He glanced down at his hands uncomfortably. “I don’t exactly feel comfortable shilling for one company over another.”

“You may not have a choice,” she said. “There are a limited number of treasure ships out there, but human greed is unlimited.”

“All this should be simpler,” he said.

“If this were the comics it would be,” she said. “But this is the way that it is.”

“You make it sound like I shouldn’t even try,” he said. He was silent for a long moment. “I can’t do that. I can’t see people hurting and not do everything I can to help. Not anymore.”

Susan nodded approvingly. “You wouldn’t be who you are if you did anything different. You just have to get the best legal protection you can get and hope for the best.”

He sighed and nodded soberly. “So what’s the game plan?”

“I’d like to get Lois out first,” Susan said. “She’s already my client, and the rules applying to her are going to be different from those applying to the rest of you.”

Clark nodded. “So what do we do?”

Susan began to lay out a strategy. It was a rough draft, but with time she’d polish and improve it. Luckily she’d already had time to think about it, because she’d been working on strategy to get Lucy out.

With any luck the government wasn’t going to know what hit them.

***********

Mary-Lou knew they were in trouble the moment the rain hit. It poured down in sheets so thick that the windshield was covered in water and no one could see anything.

The clouds had been gathering all afternoon, turning a dark, ugly color, but she’d thought they’d have more time.

She glanced into the back seat where Suzy was tightly strapped in. She was staring out the window wide eyed.

“Everything’s going to be ok honey,” she said. “Daddy’s going to pull over until the rain dies down a little.”

She glanced over at her husband who was desperately trying to see through the windshield, a hopeless task despite the best efforts of the windshield wipers. He sighed, a disgusted sound and pulled carefully over to the side.

“I hope nobody plows into the back of us,” he muttered. He switched the engine off, carefully setting his emergency blinkers.

Without the sounds of the engine, the sounds of the pounding rain sounded even more like thunder. The wind howled, and the car rocked in the wind.

In the back Suzy began to cry and Mary-Lou looked at her husband for a moment.

“We’re here,” she said. She reached back to grab her daughter’s hand. “We’re going to be all right.”

The sound of the wind began to grow louder. It turned from a howl into an overwhelming roar.

The rain let up just in time for them to see the tornado.

As the car jolted and Mary-Lou’s head snapped back painfully she realized that they weren’t going to be all right. They weren’t going to be all right at all.

As her daughter began to scream, so did Mary-Lou.

The power of the wind lifted their car and flung them into the air.

**********

It still amazed Clark that this world had a channel devoted to nothing but the weather. In his world the weather was something that got talked about in a short segment on the news, unless there was some sort of emergency.

Hearing about the tornadoes in Kansas had been something of a shock.

He’d lived through tornadoes in the past, and he’d even helped out once or twice. Never in his lifetime however had he had to do much; mostly the tornadoes hadn’t hit populated areas and people had been lucky.

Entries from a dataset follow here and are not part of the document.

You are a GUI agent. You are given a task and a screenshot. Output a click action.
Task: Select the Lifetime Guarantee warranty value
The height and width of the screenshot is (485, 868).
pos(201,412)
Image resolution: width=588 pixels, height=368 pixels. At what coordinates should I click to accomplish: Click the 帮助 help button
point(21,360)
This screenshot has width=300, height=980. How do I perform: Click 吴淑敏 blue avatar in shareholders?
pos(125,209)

Today, there were multiple tornadoes all over the country, and he wondered if it had anything to do with the rifts. Undoubtedly the energies released in their creation had to go somewhere and that could cause global weather changes.

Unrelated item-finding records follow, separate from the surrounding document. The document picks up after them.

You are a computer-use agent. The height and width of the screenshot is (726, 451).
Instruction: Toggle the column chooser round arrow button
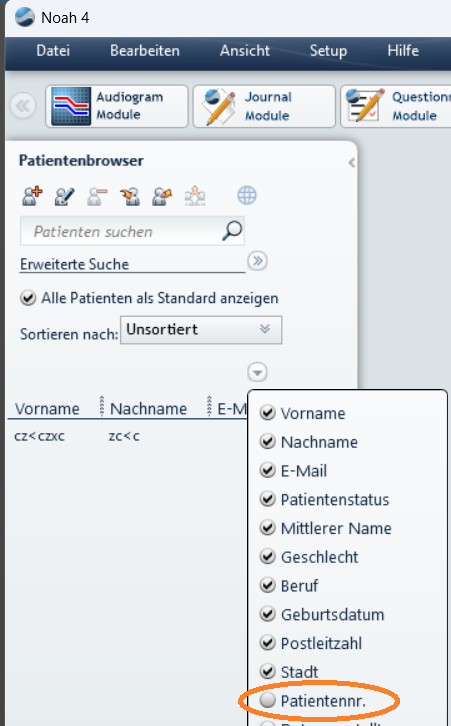pyautogui.click(x=257, y=372)
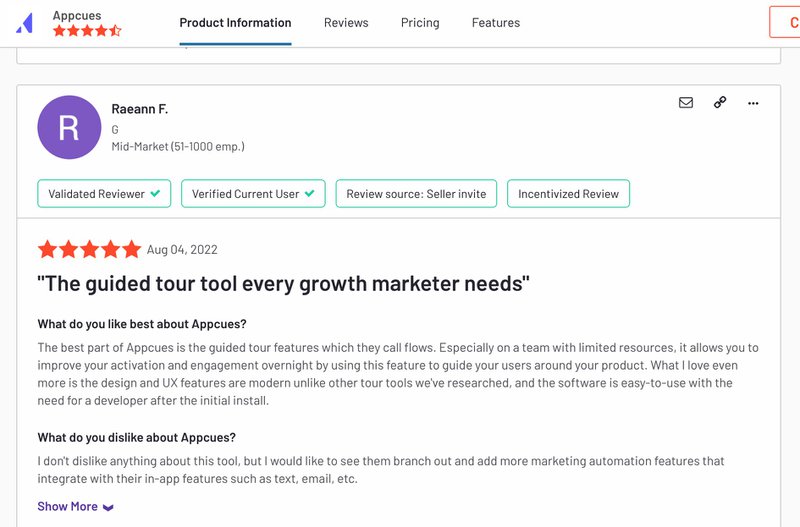Click the Incentivized Review badge
The height and width of the screenshot is (527, 800).
[568, 194]
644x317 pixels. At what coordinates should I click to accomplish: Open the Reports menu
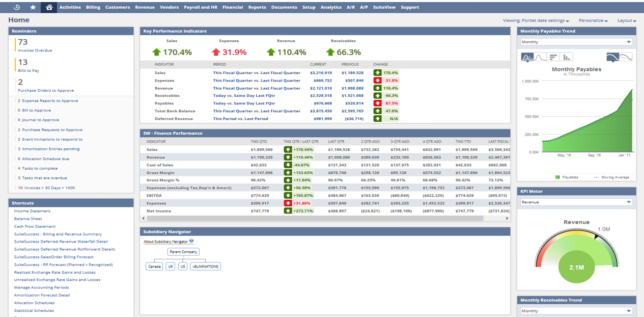(257, 7)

He didn’t recall his own world having so many tornadoes or so much bad weather.

Kansas had enough tornadoes that he’d taken a little time to think about what he’d do if he ever had to stop one. Even a small tornado had the power of a nuclear weapon. A small tornado with two hundred mile per hour winds could generate a billion watts of energy. A monster tornado could generate forty trillion watts of power. A class five hurricane generated as much power as all the world’s power plants combined.

The one thing he was certain of was that he wasn’t going to be able to blow any but the smallest tornados off course.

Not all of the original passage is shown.